*Task details*:
Could you please retype all of the data below exactly?

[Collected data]
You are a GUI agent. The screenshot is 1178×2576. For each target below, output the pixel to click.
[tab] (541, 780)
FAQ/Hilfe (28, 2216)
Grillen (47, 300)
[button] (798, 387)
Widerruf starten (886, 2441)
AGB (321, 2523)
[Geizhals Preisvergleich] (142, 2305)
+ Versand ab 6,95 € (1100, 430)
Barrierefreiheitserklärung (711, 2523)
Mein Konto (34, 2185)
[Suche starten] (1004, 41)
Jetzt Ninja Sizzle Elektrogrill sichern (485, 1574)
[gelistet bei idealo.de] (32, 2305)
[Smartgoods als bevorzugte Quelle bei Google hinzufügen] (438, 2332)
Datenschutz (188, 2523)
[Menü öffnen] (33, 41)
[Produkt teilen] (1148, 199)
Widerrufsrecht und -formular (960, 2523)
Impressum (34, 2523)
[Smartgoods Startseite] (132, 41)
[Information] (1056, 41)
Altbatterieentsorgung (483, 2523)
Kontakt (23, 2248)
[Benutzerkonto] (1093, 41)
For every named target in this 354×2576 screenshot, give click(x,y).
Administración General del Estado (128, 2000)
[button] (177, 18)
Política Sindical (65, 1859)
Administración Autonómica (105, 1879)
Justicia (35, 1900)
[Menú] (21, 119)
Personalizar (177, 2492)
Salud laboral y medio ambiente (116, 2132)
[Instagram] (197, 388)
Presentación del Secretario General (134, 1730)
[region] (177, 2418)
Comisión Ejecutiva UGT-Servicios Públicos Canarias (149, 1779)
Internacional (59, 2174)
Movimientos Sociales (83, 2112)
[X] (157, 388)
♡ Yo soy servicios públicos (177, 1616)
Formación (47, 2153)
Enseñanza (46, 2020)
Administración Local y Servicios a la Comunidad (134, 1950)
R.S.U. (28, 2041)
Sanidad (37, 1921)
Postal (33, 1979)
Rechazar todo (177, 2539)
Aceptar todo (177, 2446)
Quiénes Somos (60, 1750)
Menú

*Task solution*:
You are a GUI agent. The screenshot is 1178×2576. For each target below, output the pixel to click.
[tab] (541, 780)
FAQ/Hilfe (28, 2216)
Grillen (47, 300)
[button] (798, 387)
Widerruf starten (886, 2441)
AGB (321, 2523)
[Geizhals Preisvergleich] (142, 2305)
+ Versand ab 6,95 € (1100, 430)
Barrierefreiheitserklärung (711, 2523)
Mein Konto (34, 2185)
[Suche starten] (1004, 41)
Jetzt Ninja Sizzle Elektrogrill sichern (485, 1574)
[gelistet bei idealo.de] (32, 2305)
[Smartgoods als bevorzugte Quelle bei Google hinzufügen] (438, 2332)
Datenschutz (188, 2523)
[Menü öffnen] (33, 41)
[Produkt teilen] (1148, 199)
Widerrufsrecht und -formular (960, 2523)
Impressum (34, 2523)
[Smartgoods Startseite] (132, 41)
[Information] (1056, 41)
Altbatterieentsorgung (483, 2523)
Kontakt (23, 2248)
[Benutzerkonto] (1093, 41)
For every named target in this 354×2576 screenshot, give click(x,y).
Administración General del Estado (128, 2000)
[button] (177, 18)
Política Sindical (65, 1859)
Administración Autonómica (105, 1879)
Justicia (35, 1900)
[Menú] (21, 119)
Personalizar (177, 2492)
Salud laboral y medio ambiente (116, 2132)
[Instagram] (197, 388)
Presentación del Secretario General (134, 1730)
[region] (177, 2418)
Comisión Ejecutiva UGT-Servicios Públicos Canarias (149, 1779)
Internacional (59, 2174)
Movimientos Sociales (83, 2112)
[X] (157, 388)
♡ Yo soy servicios públicos (177, 1616)
Formación (47, 2153)
Enseñanza (46, 2020)
Administración Local y Servicios a la Comunidad (134, 1950)
R.S.U. (28, 2041)
Sanidad (37, 1921)
Postal (33, 1979)
Rechazar todo (177, 2539)
Aceptar todo (177, 2446)
Quiénes Somos (60, 1750)
Menú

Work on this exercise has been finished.